DATA RECORDS:

╭──

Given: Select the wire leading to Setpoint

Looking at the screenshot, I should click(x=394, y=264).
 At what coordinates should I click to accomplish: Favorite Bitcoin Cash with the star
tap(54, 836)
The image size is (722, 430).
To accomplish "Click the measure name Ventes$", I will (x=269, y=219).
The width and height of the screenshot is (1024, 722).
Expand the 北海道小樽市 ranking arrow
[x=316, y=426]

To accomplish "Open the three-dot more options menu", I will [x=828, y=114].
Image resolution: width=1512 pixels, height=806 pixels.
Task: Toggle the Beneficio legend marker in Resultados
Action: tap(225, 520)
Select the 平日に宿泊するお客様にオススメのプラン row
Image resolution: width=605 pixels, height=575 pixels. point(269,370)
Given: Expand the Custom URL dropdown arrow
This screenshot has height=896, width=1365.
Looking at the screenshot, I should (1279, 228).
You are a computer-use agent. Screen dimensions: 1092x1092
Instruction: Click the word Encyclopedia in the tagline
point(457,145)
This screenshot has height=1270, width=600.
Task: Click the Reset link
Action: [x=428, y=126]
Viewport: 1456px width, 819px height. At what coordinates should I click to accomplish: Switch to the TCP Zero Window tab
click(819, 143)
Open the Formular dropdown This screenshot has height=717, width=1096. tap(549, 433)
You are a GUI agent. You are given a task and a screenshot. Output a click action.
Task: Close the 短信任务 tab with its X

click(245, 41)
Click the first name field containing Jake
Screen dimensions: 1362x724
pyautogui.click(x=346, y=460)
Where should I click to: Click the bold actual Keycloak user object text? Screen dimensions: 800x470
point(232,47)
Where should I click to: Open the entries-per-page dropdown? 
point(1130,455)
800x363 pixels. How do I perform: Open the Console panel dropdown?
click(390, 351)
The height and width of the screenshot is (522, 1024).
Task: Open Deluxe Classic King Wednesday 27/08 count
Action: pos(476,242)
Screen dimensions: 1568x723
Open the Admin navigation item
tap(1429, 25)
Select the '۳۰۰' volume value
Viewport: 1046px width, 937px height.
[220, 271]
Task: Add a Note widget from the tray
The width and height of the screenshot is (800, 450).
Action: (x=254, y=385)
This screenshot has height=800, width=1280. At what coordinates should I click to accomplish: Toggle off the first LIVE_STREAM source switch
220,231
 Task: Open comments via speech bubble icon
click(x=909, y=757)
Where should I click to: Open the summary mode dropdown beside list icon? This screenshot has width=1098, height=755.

╰──

WHAT YOU HAVE TO DO: Above are the records; print exactly the lines from the line with "The width and height of the screenshot is (1024, 722)." to the line with "Given: Expand the Custom URL dropdown arrow", including both, and nothing else.

WRITTEN RESPONSE:
The width and height of the screenshot is (1024, 722).
Expand the 北海道小樽市 ranking arrow
[x=316, y=426]

To accomplish "Open the three-dot more options menu", I will [x=828, y=114].
Image resolution: width=1512 pixels, height=806 pixels.
Task: Toggle the Beneficio legend marker in Resultados
Action: tap(225, 520)
Select the 平日に宿泊するお客様にオススメのプラン row
Image resolution: width=605 pixels, height=575 pixels. point(269,370)
Given: Expand the Custom URL dropdown arrow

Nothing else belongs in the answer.